| name | document-project |
| description | Generate or update project component documentation (README and API docs) by reading source code. Enforces the documentation verification workflow. |
Document Project
Usage
/document-project [<component-path>]
If no path is given, use the current directory.
Overview
Lifecycle position: Utility — use after audit-project flags documentation
gaps, or when asked to "document a component", "update the README", or "write
API docs".
Generates both user-facing component documentation (README with interfaces,
configuration, usage) and developer-facing API documentation (class/function
reference) by reading the actual source code.

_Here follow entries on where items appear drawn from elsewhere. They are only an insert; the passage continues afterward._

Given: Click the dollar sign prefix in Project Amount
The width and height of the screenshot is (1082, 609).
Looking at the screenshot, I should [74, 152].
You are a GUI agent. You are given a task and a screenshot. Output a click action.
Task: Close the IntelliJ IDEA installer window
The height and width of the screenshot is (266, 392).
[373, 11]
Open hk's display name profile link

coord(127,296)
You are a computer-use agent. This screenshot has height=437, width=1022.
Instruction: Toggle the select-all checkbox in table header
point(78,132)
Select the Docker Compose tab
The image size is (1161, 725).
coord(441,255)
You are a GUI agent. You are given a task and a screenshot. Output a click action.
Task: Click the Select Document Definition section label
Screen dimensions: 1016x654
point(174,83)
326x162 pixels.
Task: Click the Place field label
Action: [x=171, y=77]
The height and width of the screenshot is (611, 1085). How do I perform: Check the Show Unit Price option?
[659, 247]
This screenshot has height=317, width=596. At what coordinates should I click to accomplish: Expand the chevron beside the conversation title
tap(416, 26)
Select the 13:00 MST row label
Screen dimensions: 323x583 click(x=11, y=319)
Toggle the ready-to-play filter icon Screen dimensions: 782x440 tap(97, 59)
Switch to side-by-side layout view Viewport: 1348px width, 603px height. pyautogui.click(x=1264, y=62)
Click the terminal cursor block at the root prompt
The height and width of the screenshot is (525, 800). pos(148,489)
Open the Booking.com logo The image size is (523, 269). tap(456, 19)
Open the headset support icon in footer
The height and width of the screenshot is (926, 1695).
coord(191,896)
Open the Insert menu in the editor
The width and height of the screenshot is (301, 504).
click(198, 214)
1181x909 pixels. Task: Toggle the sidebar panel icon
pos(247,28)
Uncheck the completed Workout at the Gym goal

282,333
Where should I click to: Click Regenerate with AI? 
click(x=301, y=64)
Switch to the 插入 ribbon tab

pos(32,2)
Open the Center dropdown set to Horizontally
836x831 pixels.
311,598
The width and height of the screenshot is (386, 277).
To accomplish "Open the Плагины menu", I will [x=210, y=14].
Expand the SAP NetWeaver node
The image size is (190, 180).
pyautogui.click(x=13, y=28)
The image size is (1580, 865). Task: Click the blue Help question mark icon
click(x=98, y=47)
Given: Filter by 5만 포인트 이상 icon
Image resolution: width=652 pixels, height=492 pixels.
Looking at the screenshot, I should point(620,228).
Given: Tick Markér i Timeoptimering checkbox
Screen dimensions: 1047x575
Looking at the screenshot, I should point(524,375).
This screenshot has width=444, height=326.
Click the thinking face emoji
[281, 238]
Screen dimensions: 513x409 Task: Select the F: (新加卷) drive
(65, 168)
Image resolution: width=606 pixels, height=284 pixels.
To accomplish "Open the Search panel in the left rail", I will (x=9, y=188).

Cardinal rule: No fact without reading the source. Every parameter name,
interface name, type, and default value must come from the code, not
assumptions. See .agent/knowledge/documentation_verification.md.
Steps
1. Inventory the component
find <component_path> -name '*.py' -o -name '*.cpp' -o -name '*.hpp' \
-o -name '*.h' -o -name '*.ts' -o -name '*.js' -o -name '*.go' \
-o -name '*.rs' | sort
find <component_path> -name '*.proto' -o -name '*.thrift' \
-o -name '*.graphql' -o -name '*.json' -name 'schema*' | sort
find <component_path> -name '*.yaml' -o -name '*.toml' -o -name '*.json' \
-name 'config*' | sort
Record the component name, description, maintainer, license, and dependencies
from the project manifest (package.json, pyproject.toml, Cargo.toml,
go.mod, etc.).
2. Extract facts from source
Follow the command cookbook in .agent/knowledge/documentation_verification.md
to grep for every:
- Configuration parameter: environment variables, config file keys,
CLI flags
- Public API endpoint: HTTP routes, gRPC methods, exported functions
- Interface definition: exported types, classes, interfaces, structs
- Event/message schema: event names, payload types
Record each finding with its file path and line number.
3. Analyze entry points and interfaces
Read every entry point file (main file, index file, handler file). Note:
- CLI arguments and flags (with defaults and descriptions)
- Environment variable configuration
- HTTP/gRPC/other interface definitions
- Exported public API surface
4. Analyze API (libraries and modules)
For C++ libraries (headers in include/<component_name>/):
- Public class definitions
- Public methods and their signatures
- Type definitions (
struct, enum, typedef)
For Python modules:
- Class definitions and
__init__ signatures
- Public methods
- Module-level functions
For TypeScript/JavaScript:
- Exported classes and functions
- Type/interface definitions
- Default export
For Go packages:
- Exported functions and types
- Package-level documentation
For Rust crates:
pub functions, structs, enums, and traits
5. Generate component README
Use the template at .agent/templates/component_documentation.md (or
.agent/templates/package_documentation.md if available):
- Fill in each section from the facts gathered in steps 1–3.
- Omit sections that don't apply (no empty tables).
- If a README already exists, preserve custom sections (e.g., "Theory of
Operation", "Background") while standardizing the interface/API/usage sections.
Typical README sections for a component:
- Overview / description
- Installation / setup
- Configuration (parameters, environment variables)
- Usage examples
- Public API (for library components)
- Development / contributing
6. Generate API documentation (if applicable)
If the component contains libraries or modules with public APIs (not just
a standalone executable):
- Create
docs/API.md in the component root.
- Document each public class/function with its signature, parameters, return
type, and a usage example.
- Include type definitions and enums.
Skip this step if the component only contains application executables with
no reusable library code.
7. Self-review
Run through the verification checklist:
References
.agent/knowledge/documentation_verification.md — Verification workflow
and command cookbook
.agent/templates/component_documentation.md — README template with
verification checklist
Guidelines
- Read before writing — complete steps 1–4 before generating any text.
- Omit, don't leave empty — if a component has no CLI flags, remove the
CLI flags section entirely.
- Preserve existing work — if a README exists, update rather than replace.
Keep custom sections that add value.
- One component at a time — don't batch across components. Each component
gets its own focused documentation pass.
- Cite line numbers — when documenting a parameter or interface, note the
source file and line so reviewers can verify.